Copy the records below word for word, leaving out the pictures.

========================

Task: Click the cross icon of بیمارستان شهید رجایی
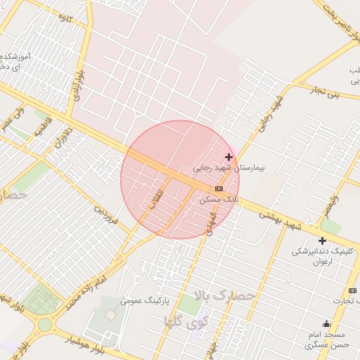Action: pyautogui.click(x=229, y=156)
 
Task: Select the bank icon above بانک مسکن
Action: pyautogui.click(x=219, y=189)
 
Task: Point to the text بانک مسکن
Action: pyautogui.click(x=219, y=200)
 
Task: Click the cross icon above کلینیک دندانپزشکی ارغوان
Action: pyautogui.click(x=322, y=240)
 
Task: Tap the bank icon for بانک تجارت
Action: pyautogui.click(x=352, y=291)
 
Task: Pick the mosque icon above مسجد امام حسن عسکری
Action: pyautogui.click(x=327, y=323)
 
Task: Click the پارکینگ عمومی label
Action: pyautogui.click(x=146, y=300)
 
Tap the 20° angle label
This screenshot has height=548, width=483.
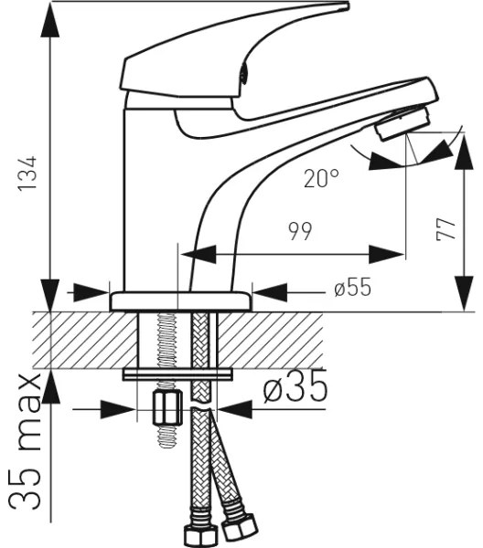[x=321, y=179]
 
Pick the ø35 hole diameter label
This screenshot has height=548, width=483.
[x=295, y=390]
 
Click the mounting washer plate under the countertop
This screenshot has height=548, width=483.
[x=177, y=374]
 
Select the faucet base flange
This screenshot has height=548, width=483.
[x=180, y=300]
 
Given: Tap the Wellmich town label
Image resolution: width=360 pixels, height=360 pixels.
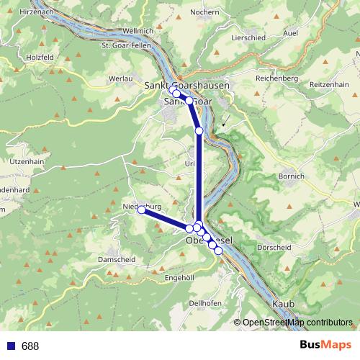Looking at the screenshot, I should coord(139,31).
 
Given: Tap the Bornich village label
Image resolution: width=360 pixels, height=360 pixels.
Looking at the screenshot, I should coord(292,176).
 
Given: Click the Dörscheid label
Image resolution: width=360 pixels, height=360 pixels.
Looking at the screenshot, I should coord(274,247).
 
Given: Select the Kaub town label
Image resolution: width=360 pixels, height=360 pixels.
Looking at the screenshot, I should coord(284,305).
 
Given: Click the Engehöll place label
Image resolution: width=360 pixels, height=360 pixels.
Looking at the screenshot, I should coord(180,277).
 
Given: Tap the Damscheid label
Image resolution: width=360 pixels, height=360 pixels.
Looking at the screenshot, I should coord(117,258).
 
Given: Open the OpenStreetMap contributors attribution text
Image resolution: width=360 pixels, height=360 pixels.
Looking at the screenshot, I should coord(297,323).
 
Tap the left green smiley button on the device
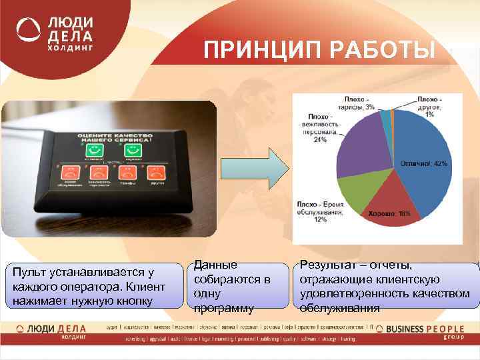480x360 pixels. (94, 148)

========================

RIGHT ANSWER
Task: Click the cross icon of بیمارستان شهید رجایی
Action: pyautogui.click(x=229, y=156)
 
Task: Select the bank icon above بانک مسکن
Action: pyautogui.click(x=219, y=189)
 
Task: Point to the text بانک مسکن
Action: pyautogui.click(x=219, y=200)
 
Task: Click the cross icon above کلینیک دندانپزشکی ارغوان
Action: pyautogui.click(x=322, y=240)
 
Task: Tap the bank icon for بانک تجارت
Action: pyautogui.click(x=352, y=291)
 
Task: Pick the mosque icon above مسجد امام حسن عسکری
Action: pyautogui.click(x=327, y=323)
 
Task: Click the پارکینگ عمومی label
Action: pyautogui.click(x=146, y=300)
 
Tap the 20° angle label
This screenshot has height=548, width=483.
[x=321, y=179]
 
Pick the ø35 hole diameter label
This screenshot has height=548, width=483.
[x=295, y=390]
 
Click the mounting washer plate under the countertop
This screenshot has height=548, width=483.
[x=177, y=374]
 
Select the faucet base flange
This screenshot has height=548, width=483.
[x=180, y=300]
 
Given: Tap the Wellmich town label
Image resolution: width=360 pixels, height=360 pixels.
Looking at the screenshot, I should coord(139,31).
 
Given: Tap the Bornich village label
Image resolution: width=360 pixels, height=360 pixels.
Looking at the screenshot, I should coord(292,176).
 
Given: Click the Dörscheid label
Image resolution: width=360 pixels, height=360 pixels.
Looking at the screenshot, I should coord(274,247).
 
Given: Select the Kaub town label
Image resolution: width=360 pixels, height=360 pixels.
Looking at the screenshot, I should coord(284,305).
 
Given: Click the Engehöll place label
Image resolution: width=360 pixels, height=360 pixels.
Looking at the screenshot, I should coord(180,277).
 
Given: Tap the Damscheid label
Image resolution: width=360 pixels, height=360 pixels.
Looking at the screenshot, I should coord(117,258).
 
Given: Open the OpenStreetMap contributors attribution text
Image resolution: width=360 pixels, height=360 pixels.
Looking at the screenshot, I should coord(297,323).
 
Tap the left green smiley button on the device
480x360 pixels. (94, 148)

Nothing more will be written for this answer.